The recent wave of selling pressure has sent shockwaves across the broader market, but it has also illuminated a unique opportunity. Several blue-chip stocks are currently entrenched in oversold territory, presenting promising prospects for strategic, long-term investors.
Three stocks, each hailing from diverse sectors and appealing to a wide range of consumers, have recently traded into oversold territory and are either one of the most upgraded or top-rated stocks.
These companies are Apple (NASDAQ: AAPL), the tech giant that needs no introduction; Alibaba Group (NYSE: BABA), a global e-commerce titan; and The Home Depot (NYSE: HD), the home improvement retail behemoth.
Three Top-Rated, Oversold Stocks
The past several months have been out of character for the tech giant and most valuable company worldwide. Over the previous three months, shares of AAPL have declined almost 10%, and just this month alone are down over 7%. However, year-to-date (YTD), the stock remains up over 31%.

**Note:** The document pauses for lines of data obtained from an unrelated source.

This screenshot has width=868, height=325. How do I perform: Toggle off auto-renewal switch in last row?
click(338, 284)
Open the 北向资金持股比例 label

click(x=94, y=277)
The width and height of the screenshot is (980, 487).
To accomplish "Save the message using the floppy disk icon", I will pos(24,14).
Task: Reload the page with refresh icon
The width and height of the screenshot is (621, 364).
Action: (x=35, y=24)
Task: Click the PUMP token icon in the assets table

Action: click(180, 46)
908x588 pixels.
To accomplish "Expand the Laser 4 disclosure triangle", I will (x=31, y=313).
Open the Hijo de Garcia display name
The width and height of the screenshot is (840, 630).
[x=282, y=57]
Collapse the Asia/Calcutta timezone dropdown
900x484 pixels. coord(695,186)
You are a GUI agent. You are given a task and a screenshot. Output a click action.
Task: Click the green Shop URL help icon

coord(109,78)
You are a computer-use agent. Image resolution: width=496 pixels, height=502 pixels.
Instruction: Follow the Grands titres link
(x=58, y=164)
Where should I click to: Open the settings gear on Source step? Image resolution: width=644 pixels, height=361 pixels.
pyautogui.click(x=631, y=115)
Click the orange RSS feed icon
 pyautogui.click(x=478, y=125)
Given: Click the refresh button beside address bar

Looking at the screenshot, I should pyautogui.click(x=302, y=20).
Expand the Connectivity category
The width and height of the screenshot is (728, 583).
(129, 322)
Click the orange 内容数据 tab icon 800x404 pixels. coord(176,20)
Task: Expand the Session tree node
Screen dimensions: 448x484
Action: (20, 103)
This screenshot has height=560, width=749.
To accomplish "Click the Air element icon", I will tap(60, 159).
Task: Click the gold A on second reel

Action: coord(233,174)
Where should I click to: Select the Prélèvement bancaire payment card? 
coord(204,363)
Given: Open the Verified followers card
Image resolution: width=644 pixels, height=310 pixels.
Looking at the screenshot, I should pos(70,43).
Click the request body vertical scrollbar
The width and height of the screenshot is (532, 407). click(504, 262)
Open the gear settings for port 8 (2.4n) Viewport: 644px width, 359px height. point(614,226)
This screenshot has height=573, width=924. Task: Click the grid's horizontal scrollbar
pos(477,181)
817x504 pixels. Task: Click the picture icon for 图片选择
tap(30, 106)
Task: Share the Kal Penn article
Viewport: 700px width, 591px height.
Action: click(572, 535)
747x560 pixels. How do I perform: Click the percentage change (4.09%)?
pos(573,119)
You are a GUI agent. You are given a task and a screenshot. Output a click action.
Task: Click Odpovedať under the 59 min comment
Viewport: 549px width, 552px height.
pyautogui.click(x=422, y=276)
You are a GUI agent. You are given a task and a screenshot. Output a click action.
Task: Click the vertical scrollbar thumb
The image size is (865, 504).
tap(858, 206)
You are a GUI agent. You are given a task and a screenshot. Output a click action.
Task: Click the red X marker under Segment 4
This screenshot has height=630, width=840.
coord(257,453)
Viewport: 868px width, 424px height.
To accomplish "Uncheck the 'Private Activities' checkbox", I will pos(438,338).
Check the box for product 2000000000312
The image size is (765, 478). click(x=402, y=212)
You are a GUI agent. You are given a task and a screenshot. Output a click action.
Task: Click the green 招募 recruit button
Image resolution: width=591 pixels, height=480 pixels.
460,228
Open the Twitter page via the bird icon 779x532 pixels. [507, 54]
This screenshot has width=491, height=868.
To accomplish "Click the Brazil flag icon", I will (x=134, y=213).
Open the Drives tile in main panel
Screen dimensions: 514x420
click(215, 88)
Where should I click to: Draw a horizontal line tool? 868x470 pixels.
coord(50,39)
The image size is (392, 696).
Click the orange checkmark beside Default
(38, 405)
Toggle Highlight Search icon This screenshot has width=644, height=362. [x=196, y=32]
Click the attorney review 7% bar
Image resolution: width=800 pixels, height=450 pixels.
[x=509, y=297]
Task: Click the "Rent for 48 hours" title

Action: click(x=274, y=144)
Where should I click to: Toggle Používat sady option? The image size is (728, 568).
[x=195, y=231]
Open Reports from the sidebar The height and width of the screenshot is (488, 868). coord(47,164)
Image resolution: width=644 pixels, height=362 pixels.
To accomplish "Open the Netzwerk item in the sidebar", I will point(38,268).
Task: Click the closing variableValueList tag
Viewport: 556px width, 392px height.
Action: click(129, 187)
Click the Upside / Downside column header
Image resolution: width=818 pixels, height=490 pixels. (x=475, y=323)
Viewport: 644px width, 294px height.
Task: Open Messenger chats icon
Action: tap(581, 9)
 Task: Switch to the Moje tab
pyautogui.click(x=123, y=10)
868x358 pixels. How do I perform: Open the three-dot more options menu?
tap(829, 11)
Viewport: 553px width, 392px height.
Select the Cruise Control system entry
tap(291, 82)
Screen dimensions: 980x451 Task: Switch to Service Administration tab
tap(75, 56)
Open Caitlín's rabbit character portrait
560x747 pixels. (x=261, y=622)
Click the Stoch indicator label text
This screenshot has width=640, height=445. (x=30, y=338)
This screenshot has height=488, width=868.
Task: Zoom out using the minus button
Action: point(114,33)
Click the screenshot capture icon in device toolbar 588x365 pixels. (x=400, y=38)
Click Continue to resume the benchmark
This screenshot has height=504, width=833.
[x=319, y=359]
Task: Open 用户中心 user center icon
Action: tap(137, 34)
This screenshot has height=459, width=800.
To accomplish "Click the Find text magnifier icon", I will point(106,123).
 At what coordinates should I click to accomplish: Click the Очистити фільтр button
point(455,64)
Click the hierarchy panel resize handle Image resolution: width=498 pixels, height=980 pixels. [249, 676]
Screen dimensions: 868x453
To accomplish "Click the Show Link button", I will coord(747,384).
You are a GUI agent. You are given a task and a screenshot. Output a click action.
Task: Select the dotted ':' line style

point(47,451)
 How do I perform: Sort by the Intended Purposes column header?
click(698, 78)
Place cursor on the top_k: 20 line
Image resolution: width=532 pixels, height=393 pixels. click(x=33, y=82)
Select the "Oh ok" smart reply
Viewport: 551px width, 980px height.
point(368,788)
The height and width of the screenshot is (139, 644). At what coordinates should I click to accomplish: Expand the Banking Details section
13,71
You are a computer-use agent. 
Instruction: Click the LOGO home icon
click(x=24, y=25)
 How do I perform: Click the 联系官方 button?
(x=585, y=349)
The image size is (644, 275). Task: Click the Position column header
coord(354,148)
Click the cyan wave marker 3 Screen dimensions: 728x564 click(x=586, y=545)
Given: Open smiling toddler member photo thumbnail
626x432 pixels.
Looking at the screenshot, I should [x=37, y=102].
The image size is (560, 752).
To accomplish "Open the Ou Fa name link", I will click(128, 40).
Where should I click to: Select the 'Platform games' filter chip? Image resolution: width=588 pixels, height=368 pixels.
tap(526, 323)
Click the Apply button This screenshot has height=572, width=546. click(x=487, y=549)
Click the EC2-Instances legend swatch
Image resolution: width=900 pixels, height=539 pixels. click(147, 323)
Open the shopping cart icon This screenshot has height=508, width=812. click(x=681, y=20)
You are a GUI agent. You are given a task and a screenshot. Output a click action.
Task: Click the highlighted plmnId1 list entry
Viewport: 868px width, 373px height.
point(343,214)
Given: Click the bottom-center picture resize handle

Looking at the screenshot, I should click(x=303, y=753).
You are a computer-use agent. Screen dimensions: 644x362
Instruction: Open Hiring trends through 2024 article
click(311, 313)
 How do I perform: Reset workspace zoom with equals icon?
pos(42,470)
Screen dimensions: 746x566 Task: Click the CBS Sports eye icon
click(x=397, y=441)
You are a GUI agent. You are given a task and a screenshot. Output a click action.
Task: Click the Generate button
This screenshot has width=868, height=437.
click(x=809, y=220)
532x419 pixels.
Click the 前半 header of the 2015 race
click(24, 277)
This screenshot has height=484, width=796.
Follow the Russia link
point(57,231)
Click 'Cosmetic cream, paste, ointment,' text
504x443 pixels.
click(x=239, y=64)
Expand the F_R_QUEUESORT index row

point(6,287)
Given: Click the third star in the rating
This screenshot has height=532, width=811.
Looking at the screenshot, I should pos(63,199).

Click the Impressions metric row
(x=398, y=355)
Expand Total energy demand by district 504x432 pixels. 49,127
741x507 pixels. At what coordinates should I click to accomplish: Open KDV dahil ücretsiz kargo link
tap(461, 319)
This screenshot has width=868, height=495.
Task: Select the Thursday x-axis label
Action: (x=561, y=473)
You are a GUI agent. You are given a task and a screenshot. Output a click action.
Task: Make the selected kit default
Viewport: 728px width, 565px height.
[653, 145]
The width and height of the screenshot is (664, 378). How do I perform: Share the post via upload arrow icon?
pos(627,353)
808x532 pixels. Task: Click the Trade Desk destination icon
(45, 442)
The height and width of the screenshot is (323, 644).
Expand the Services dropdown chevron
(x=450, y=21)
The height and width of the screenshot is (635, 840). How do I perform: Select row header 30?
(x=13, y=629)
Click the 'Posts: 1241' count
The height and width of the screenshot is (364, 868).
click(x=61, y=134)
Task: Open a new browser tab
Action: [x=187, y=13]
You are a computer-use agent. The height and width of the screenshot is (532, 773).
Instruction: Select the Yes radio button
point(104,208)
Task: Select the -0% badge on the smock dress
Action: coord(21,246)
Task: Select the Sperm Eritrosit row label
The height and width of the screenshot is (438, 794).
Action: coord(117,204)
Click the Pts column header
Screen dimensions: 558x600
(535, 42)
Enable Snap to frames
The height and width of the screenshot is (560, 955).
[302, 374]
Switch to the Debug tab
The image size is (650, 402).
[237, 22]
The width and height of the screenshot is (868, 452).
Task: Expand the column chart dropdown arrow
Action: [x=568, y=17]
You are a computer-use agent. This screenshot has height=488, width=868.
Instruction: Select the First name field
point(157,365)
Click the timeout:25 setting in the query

After topping out in early August, shares of AAPL have declined from $196 to $170 and, as recently as yesterday, found support right near the 200-day Simple Moving Average (SMA). Yesterday's bullish reversal near the all-important 200-day SMA signaled a potential short-term bottom. That price action, coupled with the stock's RSI reading of 37, indicates that AAPL might be in oversold territory, and now might be a good time to pick up shares for the long term.
AAPL is also one of the most upgraded stocks; analysts see a significant upside in the name. Based on thirty-five analyst ratings, the stock has a Moderate Buy rating and price target that sees close to 17% upside for the stock.
After facing many headwinds out of China and surprise management shakeups, BABA has had a year it might want to forget. YTD, the stock is down almost 3%, but interestingly, in recent months, the stock has found a slight big, up nearly 2.5% over the previous three months.
The stock is trading below its key 200-day SMA, which is near $92.50. A potential bullish indication would be if BABA reclaimed the 200-day SMA, which could signal a trend and momentum shift. That and the stock's low RSI of 40 could present a good buying opportunity.
BABA finds itself on the Top-Rated List, a list of 100 companies that have received the highest average rating among equities research analysts over the last twelve months. Analysts see a whopping 62.09% upside for the e-commerce giant, with a $138.65 consensus price target, and have BABA as a Buy, based on the fifteen analyst ratings.
The Home Depot, similar to BABA, is slightly negative on the year, down almost 4% and trading closely to its flattening 200-day SMA. HD presents a unique opportunity from a technical analysis perspective, with the stock currently trading in oversold territory with an RSI of 28.61 and slightly below its 200-day SMA. If HD can reclaim its 200-day, a trend shift might be confirmed.
HD is currently one of the most upgraded stocks by analysts and has a Moderate Buy rating based on twenty-nine analyst ratings. The stock has a $340.47 consensus price target, with analysts seeing over 12% upside.